Exercise requirements:
Write out, word for word, the part of the listing below that opens with the line containing "Nutzliche Informationen (832, 67)" and closes with the line containing "[View Profile: Elkapo222,] (51, 1601)", keeping both of those lines and adding no others.
----------
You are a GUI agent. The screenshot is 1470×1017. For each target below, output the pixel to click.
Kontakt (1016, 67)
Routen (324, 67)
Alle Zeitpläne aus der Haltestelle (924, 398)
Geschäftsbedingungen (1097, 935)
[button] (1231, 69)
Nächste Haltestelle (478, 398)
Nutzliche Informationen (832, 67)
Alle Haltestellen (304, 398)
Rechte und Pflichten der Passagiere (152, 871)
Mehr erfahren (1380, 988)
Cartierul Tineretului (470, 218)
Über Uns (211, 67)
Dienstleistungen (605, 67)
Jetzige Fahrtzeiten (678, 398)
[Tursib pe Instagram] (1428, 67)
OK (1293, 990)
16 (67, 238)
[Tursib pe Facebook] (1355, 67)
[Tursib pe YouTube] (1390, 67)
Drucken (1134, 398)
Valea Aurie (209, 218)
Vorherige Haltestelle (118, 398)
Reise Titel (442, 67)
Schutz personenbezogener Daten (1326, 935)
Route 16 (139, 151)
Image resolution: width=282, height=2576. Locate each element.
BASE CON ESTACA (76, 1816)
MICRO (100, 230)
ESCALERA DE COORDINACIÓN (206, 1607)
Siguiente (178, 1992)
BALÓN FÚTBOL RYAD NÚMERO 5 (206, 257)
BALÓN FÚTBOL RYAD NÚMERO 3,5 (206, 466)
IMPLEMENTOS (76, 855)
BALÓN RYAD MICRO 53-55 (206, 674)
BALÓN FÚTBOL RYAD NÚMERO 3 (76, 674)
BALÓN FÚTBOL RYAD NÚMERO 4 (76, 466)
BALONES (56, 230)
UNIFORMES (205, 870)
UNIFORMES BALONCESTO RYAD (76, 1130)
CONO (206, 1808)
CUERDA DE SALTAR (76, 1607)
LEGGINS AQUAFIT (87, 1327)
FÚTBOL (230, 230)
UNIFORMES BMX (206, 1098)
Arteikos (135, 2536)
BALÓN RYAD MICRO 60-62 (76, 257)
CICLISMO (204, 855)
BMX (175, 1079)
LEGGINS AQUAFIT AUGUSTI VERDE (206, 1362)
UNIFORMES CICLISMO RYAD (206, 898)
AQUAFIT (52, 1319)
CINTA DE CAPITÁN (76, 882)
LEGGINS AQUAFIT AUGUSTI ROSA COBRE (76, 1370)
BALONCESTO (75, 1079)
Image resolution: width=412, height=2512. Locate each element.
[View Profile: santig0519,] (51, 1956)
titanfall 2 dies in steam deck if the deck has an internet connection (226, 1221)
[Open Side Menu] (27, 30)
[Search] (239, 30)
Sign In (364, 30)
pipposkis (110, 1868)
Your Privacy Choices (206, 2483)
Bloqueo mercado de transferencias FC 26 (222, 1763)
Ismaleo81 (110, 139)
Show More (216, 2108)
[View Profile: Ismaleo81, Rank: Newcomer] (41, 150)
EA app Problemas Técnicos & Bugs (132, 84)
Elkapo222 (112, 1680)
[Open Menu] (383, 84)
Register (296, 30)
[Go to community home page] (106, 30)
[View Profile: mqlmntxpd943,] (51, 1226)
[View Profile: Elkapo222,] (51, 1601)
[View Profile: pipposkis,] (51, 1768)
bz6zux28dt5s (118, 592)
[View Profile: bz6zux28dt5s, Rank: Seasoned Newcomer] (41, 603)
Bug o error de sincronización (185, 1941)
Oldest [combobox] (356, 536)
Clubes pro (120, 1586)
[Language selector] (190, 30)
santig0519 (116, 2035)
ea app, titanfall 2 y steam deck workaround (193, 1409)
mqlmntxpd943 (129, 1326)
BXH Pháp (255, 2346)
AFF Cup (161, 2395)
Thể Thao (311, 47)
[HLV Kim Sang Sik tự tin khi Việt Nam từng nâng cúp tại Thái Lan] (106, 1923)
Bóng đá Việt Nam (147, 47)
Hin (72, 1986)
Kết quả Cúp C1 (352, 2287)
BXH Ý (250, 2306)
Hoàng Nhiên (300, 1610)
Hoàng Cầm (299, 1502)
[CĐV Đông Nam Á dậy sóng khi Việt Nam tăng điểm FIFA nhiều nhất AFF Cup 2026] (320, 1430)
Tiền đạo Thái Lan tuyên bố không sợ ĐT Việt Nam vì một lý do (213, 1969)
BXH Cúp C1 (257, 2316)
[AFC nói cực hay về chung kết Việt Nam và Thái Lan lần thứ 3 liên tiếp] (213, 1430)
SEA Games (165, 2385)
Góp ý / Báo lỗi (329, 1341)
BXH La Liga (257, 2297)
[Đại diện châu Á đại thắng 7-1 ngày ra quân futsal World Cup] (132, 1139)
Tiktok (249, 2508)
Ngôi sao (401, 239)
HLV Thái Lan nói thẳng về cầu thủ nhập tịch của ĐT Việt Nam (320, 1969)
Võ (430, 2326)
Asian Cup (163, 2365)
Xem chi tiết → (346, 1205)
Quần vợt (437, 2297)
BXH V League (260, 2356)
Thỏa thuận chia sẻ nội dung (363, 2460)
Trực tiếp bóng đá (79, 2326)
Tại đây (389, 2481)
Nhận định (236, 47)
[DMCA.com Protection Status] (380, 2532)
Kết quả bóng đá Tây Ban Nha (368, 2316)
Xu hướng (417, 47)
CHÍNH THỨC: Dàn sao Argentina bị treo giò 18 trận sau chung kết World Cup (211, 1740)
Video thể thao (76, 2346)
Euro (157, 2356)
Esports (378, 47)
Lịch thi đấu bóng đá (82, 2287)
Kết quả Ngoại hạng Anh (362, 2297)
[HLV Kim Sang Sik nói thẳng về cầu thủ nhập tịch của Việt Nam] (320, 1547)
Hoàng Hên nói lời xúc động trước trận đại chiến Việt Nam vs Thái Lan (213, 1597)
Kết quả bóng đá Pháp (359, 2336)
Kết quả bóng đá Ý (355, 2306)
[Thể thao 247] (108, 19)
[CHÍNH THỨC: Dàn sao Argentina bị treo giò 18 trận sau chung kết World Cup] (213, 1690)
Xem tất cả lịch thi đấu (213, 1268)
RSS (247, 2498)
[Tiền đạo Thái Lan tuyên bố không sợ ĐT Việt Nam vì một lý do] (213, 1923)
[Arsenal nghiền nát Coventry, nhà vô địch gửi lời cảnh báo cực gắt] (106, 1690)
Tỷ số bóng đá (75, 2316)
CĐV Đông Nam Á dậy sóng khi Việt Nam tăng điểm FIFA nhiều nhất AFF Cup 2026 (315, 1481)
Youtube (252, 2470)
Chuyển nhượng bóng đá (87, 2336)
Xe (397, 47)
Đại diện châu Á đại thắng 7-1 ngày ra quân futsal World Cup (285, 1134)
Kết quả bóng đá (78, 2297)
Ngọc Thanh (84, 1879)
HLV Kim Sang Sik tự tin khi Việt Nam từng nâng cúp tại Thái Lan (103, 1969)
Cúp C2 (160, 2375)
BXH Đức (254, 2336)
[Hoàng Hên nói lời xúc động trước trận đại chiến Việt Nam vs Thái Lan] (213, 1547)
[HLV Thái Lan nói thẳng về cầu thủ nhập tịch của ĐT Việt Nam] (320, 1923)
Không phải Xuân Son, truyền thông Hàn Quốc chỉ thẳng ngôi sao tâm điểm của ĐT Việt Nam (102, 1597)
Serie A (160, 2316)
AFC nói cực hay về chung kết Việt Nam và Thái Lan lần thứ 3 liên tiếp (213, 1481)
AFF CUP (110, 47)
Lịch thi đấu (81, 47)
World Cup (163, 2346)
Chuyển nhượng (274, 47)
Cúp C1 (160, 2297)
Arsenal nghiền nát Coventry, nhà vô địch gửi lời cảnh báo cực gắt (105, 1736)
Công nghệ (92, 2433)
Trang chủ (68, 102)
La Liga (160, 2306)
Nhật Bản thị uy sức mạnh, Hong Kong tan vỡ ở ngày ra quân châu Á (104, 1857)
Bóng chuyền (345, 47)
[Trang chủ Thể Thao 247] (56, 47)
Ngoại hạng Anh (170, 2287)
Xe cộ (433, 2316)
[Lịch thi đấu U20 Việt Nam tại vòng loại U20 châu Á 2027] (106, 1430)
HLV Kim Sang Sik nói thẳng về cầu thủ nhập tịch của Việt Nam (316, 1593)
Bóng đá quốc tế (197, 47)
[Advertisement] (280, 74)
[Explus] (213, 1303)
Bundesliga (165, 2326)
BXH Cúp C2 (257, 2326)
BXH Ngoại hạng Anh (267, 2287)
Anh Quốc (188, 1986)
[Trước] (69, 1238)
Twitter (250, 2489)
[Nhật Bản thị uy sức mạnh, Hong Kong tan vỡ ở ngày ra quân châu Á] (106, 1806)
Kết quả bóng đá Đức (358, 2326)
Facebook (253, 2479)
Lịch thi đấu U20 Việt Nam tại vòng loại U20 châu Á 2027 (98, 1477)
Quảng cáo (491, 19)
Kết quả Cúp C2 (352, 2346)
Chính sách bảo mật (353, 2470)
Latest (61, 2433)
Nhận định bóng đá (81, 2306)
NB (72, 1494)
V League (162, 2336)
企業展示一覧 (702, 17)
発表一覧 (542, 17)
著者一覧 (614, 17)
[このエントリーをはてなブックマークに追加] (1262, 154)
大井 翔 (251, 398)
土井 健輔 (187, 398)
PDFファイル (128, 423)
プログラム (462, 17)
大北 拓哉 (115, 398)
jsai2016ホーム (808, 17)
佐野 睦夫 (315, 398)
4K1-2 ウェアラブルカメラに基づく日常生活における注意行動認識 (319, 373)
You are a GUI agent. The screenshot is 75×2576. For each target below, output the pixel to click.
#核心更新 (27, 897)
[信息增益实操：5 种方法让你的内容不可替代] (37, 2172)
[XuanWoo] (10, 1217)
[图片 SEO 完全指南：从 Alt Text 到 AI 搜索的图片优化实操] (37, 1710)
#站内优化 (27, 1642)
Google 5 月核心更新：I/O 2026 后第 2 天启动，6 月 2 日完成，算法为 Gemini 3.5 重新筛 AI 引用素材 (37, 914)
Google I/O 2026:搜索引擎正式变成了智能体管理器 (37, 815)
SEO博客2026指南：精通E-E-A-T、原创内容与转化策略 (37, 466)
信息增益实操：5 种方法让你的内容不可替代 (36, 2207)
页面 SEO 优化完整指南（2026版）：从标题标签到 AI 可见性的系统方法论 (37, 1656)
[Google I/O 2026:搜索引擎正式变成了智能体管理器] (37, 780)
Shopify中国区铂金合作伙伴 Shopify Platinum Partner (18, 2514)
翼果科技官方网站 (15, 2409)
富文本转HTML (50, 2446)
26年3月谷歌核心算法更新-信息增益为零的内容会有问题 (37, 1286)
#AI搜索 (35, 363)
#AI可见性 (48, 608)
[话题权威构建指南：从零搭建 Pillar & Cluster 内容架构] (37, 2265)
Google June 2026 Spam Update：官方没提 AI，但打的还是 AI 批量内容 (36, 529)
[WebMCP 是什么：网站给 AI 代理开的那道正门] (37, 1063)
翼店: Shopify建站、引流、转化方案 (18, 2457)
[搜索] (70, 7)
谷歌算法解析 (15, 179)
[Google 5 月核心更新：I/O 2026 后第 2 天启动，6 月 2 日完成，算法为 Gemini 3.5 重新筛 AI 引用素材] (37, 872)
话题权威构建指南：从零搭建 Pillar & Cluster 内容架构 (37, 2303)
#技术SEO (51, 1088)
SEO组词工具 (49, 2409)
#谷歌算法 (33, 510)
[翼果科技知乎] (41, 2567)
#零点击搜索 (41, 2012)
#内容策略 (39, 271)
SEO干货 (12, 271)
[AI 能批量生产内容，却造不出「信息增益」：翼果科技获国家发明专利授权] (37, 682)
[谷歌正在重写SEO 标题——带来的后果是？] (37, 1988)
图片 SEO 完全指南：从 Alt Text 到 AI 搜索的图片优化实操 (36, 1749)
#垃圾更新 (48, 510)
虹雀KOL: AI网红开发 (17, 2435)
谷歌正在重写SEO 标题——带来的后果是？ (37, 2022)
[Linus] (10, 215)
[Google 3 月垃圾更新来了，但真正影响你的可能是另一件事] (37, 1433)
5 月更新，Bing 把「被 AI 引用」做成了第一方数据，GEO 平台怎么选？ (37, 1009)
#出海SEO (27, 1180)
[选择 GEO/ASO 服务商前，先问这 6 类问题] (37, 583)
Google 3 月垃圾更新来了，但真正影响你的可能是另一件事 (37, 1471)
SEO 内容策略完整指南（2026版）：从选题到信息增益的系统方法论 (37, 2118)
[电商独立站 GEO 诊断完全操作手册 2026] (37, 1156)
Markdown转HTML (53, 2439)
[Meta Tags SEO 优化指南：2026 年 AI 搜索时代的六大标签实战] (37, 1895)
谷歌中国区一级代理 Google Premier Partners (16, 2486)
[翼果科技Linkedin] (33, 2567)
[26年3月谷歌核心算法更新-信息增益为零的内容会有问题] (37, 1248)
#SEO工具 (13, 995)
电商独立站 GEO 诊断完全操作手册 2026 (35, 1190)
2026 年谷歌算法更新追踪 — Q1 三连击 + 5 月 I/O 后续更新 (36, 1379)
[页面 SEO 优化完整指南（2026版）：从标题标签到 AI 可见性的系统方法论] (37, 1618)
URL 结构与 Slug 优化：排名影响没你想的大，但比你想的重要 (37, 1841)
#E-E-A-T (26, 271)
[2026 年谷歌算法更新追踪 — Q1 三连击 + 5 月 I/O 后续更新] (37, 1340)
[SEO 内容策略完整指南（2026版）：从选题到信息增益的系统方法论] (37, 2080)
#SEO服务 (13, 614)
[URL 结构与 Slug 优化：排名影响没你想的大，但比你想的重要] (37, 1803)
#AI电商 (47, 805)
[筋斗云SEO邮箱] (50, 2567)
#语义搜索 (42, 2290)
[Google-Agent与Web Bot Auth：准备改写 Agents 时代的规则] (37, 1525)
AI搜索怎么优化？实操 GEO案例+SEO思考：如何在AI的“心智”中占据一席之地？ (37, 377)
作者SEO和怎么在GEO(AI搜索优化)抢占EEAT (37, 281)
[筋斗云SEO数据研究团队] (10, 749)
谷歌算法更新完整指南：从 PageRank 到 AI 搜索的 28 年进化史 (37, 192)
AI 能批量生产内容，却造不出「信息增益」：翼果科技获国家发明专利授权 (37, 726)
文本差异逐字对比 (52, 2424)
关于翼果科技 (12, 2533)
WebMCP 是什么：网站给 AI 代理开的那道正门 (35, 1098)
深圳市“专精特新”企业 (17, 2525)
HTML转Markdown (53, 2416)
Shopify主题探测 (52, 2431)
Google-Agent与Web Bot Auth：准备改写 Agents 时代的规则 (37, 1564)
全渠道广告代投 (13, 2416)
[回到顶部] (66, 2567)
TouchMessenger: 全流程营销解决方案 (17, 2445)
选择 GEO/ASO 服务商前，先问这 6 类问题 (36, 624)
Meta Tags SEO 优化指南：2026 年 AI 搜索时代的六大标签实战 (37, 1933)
----------
Response to the task:
Nutzliche Informationen (832, 67)
Alle Haltestellen (304, 398)
Rechte und Pflichten der Passagiere (152, 871)
Mehr erfahren (1380, 988)
Cartierul Tineretului (470, 218)
Über Uns (211, 67)
Dienstleistungen (605, 67)
Jetzige Fahrtzeiten (678, 398)
[Tursib pe Instagram] (1428, 67)
OK (1293, 990)
16 (67, 238)
[Tursib pe Facebook] (1355, 67)
[Tursib pe YouTube] (1390, 67)
Drucken (1134, 398)
Valea Aurie (209, 218)
Vorherige Haltestelle (118, 398)
Reise Titel (442, 67)
Schutz personenbezogener Daten (1326, 935)
Route 16 (139, 151)
Image resolution: width=282, height=2576. Locate each element.
BASE CON ESTACA (76, 1816)
MICRO (100, 230)
ESCALERA DE COORDINACIÓN (206, 1607)
Siguiente (178, 1992)
BALÓN FÚTBOL RYAD NÚMERO 5 (206, 257)
BALÓN FÚTBOL RYAD NÚMERO 3,5 (206, 466)
IMPLEMENTOS (76, 855)
BALÓN RYAD MICRO 53-55 (206, 674)
BALÓN FÚTBOL RYAD NÚMERO 3 (76, 674)
BALÓN FÚTBOL RYAD NÚMERO 4 (76, 466)
BALONES (56, 230)
UNIFORMES (205, 870)
UNIFORMES BALONCESTO RYAD (76, 1130)
CONO (206, 1808)
CUERDA DE SALTAR (76, 1607)
LEGGINS AQUAFIT (87, 1327)
FÚTBOL (230, 230)
UNIFORMES BMX (206, 1098)
Arteikos (135, 2536)
BALÓN RYAD MICRO 60-62 (76, 257)
CICLISMO (204, 855)
BMX (175, 1079)
LEGGINS AQUAFIT AUGUSTI VERDE (206, 1362)
UNIFORMES CICLISMO RYAD (206, 898)
AQUAFIT (52, 1319)
CINTA DE CAPITÁN (76, 882)
LEGGINS AQUAFIT AUGUSTI ROSA COBRE (76, 1370)
BALONCESTO (75, 1079)
Image resolution: width=412, height=2512. Locate each element.
[View Profile: santig0519,] (51, 1956)
titanfall 2 dies in steam deck if the deck has an internet connection (226, 1221)
[Open Side Menu] (27, 30)
[Search] (239, 30)
Sign In (364, 30)
pipposkis (110, 1868)
Your Privacy Choices (206, 2483)
Bloqueo mercado de transferencias FC 26 (222, 1763)
Ismaleo81 (110, 139)
Show More (216, 2108)
[View Profile: Ismaleo81, Rank: Newcomer] (41, 150)
EA app Problemas Técnicos & Bugs (132, 84)
Elkapo222 (112, 1680)
[Open Menu] (383, 84)
Register (296, 30)
[Go to community home page] (106, 30)
[View Profile: mqlmntxpd943,] (51, 1226)
[View Profile: Elkapo222,] (51, 1601)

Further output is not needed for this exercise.